**Aim of the exercise:** Please take the entries below from the first line through the line containing "Viewport: 900px width, 600px height." and repeat them exactly, leaving out everything after.

**Input records:**
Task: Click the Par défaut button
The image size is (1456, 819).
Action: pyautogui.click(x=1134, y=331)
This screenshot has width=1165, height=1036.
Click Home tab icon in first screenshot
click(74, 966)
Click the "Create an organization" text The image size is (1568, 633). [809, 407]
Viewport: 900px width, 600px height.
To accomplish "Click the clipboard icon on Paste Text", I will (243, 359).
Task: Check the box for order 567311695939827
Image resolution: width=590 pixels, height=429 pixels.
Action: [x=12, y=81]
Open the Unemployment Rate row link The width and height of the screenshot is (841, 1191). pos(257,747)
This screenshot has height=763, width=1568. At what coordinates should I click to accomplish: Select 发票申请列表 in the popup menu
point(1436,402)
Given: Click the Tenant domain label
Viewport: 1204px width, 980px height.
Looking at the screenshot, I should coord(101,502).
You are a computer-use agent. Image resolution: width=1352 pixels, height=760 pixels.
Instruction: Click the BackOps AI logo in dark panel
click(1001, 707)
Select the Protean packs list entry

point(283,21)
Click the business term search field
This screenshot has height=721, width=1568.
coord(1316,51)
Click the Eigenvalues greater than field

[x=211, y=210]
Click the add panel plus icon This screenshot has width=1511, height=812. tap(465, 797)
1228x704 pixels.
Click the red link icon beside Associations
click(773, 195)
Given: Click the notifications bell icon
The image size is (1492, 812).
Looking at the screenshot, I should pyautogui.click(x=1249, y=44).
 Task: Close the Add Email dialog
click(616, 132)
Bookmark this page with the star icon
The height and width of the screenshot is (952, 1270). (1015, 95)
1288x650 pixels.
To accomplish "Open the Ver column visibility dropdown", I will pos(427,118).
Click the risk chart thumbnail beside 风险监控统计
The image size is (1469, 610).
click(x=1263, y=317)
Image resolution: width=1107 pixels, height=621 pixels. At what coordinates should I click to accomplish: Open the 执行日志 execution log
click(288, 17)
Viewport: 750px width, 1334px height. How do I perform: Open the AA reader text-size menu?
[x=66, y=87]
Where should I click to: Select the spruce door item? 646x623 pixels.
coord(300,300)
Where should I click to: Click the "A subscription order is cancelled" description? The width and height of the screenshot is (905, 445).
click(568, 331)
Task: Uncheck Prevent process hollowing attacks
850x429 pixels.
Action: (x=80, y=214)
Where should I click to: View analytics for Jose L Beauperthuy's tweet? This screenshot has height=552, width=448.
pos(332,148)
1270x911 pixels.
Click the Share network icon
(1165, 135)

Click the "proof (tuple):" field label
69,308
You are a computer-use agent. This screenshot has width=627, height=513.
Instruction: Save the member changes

**Exercise answer:**
Task: Click the Par défaut button
The image size is (1456, 819).
Action: pyautogui.click(x=1134, y=331)
This screenshot has width=1165, height=1036.
Click Home tab icon in first screenshot
click(74, 966)
Click the "Create an organization" text The image size is (1568, 633). [809, 407]
Viewport: 900px width, 600px height.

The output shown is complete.